Focus: Cory Monteith’s death was not in vain
Following the death of Glee star Cory Monteith from a heroin overdose after being discharged from rehab, questions have been raised about the ‘safety’ of abstinence-based programmes. The debate stems from a difference of opinion between advocates of ‘harm reduction’ policies adopted by many governments around the world and the 12 Step style treatment offered at many rehabs in the US, as well as at The Cabin – although ours has been secularised to be culturally sensitive.
Criticism of abstinence based clinical practice centres around the fact that addicts like Monteith are reduced too quickly from opiates (heroin and any other substitute medications), that the treatment duration is too short, and that consequently they are vulnerable to overdose when they re-enter the community because their tolerance is lowered during the period of sobriety.
Twelve Step programmes typically promote abstinence as the only ‘cure’. Now that medical bodies such as The American Society of Addiction Medicine (ASAM) – and The National Institute of Drug Abuse (NIDA) have defined addiction as a primary and chronic illness, which disturbs the normal balance of the brain’s reasoning and impulse control mechanisms, it is certainly the case that addicts will never be able to control any drug which is narcotic in its effect, in the way a ‘normal’ person would. What’s more they will never gain normal control because it’s a chronic illness which means it never goes away; it has to be treated.

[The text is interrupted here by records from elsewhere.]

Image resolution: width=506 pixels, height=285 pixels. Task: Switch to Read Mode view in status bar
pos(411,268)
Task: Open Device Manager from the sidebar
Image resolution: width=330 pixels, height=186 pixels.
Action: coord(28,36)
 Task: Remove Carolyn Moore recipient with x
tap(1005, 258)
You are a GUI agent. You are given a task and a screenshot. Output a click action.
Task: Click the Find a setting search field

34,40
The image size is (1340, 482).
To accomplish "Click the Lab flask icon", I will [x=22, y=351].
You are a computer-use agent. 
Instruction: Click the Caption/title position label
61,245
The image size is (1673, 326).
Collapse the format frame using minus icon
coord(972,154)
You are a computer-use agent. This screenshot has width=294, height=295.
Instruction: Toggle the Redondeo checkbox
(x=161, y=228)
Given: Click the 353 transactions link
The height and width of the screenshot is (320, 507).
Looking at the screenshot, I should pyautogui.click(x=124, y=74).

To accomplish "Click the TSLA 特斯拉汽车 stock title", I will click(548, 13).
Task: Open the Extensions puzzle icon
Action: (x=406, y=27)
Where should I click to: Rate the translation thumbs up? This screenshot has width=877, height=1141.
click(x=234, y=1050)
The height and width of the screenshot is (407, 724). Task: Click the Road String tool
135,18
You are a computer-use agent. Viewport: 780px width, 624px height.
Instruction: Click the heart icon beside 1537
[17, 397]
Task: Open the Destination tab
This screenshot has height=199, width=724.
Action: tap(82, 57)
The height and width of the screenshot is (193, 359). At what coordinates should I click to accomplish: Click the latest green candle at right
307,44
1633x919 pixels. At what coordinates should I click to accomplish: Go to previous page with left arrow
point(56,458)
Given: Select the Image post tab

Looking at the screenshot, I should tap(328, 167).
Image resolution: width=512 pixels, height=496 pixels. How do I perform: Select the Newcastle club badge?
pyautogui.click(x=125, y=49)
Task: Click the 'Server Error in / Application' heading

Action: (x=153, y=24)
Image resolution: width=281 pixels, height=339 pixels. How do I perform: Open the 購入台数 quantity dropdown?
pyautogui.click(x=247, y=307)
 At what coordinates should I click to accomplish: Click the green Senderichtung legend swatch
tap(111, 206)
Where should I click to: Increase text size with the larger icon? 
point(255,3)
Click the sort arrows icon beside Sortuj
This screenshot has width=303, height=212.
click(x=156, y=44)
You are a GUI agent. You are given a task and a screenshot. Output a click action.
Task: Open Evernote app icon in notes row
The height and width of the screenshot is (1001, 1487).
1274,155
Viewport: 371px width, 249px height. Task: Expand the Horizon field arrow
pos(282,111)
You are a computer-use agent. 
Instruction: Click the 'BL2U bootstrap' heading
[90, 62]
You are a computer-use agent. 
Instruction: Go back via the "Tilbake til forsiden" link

Because addiction is a chronically relapsing condition in which many addicts will eventually return to harmful behaviors, harm reductionists argue that it is unsafe to take an addicted person completely off drugs such as heroin due to the risk of overdose, due to lower tolerance. Practioners instead provide substitute and ‘safe’ medications like methadone or subutex (for heroin addicts). Often the advice from harm minimization groups is to retain or maintain rather than reduce, in other words…keep the patient on that drug…..permanently, because this is safer than the risk of death.
The problem with this approach, as many 12 step groups would point out, is that it doesn’t take into account another ethical issue. Namely the rights of an individual (who is so impaired they can’t make up their own mind) to be free of chemical addiction and have their full emotional, physical, mental and spiritual functioning back. According to The Substance Abuse and Mental Health Services (SAMHSA) recovery from addiction is defined in the following way.
“Recovery from Mental Disorders and Substance Use Disorders is a process of change through which individuals improve their health and wellness, live a self-directed life, and strive to reach their full potential”.
This, abstinence practioners would argue, is hard to achieve whilst still ‘high’, even on a legal medication. Experienced recovering addict counselors also point out that agonist or partial agonist medications like methadone and subutex, mimic the effect of the drug. Not only do they get you high enough to relieve cravings but they also stimulate the addicted brain’s reward system, causing cravings, and impaired reasoning around consequences. –including being seemingly unable to follow direction and continuing to abuse a wide variety of other drugs, sell their methadone for money for heroin, fake their urine tests and countless other methods of non-compliance.
However, abstinence is recommended as the predominant goal for complete and holistic treatment of and recovery from this disease by all the aforementioned medical bodies as well as The American Psychiatric Association (APA) who state:
“For most patients, the primary goal of treatment is attainment and maintenance of abstinence (with the exception of methadone-maintained patients), but this may take numerous attempts and failures at “controlled” use before sufficient motivation is mobilized…… Total abstinence is strongly associated with a positive long-term prognosis”.
Here at The Cabin we believe that a holistic approach is needed, and follow the guidelines of NIDA, SAMHSA and others, by assessing chronic heroin addicts with a goal to long term reduction and eventual abstinence. As NIDA point out – a long enough time frame for treating such addicts is essential. Harm reduction has its place but abstinence is always the ideal goal to be strived for if it can be safely achieved.